So complicating the SQL syntax is a significant issue for me. Sticking to as much standard, ANSI SQL as possible makes my programs more portable across RDBMSes. With some of the tools I've written, I can make a full transition from MySQL to MS SQL Server and back again and the application doesn't care. Having that sort of power makes upgrading your database a technology decision, not a business one.
Yes, the features that Postgres have are nice, but to me they represent a very great chance of vendor lockin. I don't believe that the Postgres team will ever pull anything to make me hate them, but then I thought the same about Sun at one point, too.
HStore and especially JSON are useful because they allow you to store complex data structures fairly easily. Do you have something that contains a number of somethings that contain a number of somethings that contain a number of somethings? Normally you would need like, 4 tables to store this and carefully planned queries to work with them efficiently. However, if the object graph has no external references (besides the top-level object) you can just safely shove the whole thing into a JSON without losing referential integrity.

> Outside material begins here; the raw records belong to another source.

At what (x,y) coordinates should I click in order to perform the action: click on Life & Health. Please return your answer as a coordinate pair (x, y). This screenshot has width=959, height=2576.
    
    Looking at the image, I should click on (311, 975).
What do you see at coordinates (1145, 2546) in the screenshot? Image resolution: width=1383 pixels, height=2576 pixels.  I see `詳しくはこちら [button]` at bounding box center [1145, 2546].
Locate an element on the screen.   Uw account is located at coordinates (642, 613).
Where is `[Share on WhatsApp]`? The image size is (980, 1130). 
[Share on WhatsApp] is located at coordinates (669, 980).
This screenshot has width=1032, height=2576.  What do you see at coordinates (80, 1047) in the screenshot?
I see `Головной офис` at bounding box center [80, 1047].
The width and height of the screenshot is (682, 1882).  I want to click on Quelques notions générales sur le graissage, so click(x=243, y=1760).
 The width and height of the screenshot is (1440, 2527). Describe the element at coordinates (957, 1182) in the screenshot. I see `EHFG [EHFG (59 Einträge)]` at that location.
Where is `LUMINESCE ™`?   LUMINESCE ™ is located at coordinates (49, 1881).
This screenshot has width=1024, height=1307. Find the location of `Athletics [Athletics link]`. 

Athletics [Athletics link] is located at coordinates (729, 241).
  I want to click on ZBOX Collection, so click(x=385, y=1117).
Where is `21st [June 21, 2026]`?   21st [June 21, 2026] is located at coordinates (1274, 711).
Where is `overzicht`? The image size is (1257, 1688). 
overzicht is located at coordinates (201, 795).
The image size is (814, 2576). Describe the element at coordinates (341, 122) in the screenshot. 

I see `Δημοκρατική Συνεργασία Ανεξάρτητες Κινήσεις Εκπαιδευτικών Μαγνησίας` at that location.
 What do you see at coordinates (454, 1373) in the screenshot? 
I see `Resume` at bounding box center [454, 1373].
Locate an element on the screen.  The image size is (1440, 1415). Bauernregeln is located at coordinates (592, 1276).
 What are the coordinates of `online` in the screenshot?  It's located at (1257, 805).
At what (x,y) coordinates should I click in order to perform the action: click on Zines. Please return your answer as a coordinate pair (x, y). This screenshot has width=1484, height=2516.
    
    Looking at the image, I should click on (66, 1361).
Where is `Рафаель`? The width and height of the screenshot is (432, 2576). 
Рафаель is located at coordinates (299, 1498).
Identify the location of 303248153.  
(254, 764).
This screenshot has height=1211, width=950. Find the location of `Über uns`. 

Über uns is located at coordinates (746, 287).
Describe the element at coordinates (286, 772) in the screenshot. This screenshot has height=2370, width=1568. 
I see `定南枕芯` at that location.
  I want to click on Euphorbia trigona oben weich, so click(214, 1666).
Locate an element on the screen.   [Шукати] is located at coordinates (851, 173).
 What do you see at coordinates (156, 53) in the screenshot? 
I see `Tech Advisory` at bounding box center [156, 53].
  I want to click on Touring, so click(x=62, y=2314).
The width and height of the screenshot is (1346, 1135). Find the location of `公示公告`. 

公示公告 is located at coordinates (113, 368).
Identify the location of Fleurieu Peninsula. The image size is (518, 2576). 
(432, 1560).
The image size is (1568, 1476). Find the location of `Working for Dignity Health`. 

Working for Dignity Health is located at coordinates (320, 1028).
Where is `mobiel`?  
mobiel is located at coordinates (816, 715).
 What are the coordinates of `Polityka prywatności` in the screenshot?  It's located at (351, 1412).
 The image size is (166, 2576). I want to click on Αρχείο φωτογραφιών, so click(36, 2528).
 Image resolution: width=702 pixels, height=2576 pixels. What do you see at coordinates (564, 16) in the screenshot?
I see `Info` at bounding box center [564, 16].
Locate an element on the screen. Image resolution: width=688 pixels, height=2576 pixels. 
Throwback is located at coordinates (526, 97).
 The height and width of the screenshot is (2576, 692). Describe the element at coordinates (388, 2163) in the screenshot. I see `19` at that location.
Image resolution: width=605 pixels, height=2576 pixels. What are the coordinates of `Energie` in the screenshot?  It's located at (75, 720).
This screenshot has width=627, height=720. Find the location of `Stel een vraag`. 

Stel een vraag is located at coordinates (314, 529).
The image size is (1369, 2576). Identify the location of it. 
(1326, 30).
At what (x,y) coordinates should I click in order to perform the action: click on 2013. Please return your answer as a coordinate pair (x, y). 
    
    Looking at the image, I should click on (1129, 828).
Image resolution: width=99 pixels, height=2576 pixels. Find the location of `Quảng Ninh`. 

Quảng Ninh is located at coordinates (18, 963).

Your reasons are very valid however so obviously you have to think about the consequences before using non-standard features. However, not using advanced or novel features (which non-standard features tend to be) can also lead to stagnation and loss of competitiveness so you have to also be careful with being careful, if that makes sense.
I'm not very familiar with the JSON datatype in postgres. Is it possible to update subvalues without writing the entire JSON bag?
For example: {"a": 1, "b": 2} (in psuedocode)
User 1: select JSON
User 2 select JSON
User 1: update JSON set "a" = 11
User 2: update JSON set "b" = 22
What would the value of the JSON column be after that. In other systems I've worked in (where it's JSON in a database column), the answer is {"a": 1, "b", 22} or a failure on the second update letting the client know that their copy is out of date.
I'd love to know if postgres can deal with this in the normal relational way so that the result is actually {"a": 11, "b": 22}
Depending on at which point these transactions are started and committed and the isolation level of the transaction this would either result in {"a": 1, "b", 22}, failure at step 3, failure at step 4 or failure when one of the transactions is committed. However, since locks are on row level rather than on value (cell) level, this would be the same even if these values were stored separately in ordinary column types.
You could still achieve what you want by using read committed transaction isolation and keeping your values in separate rows, e.g. a row with a/1 and a second row with b/2. But basically you would need a separate record for every property in your object graph that you want this behaviour to apply to, which could get pretty messy. Does that make sense to you?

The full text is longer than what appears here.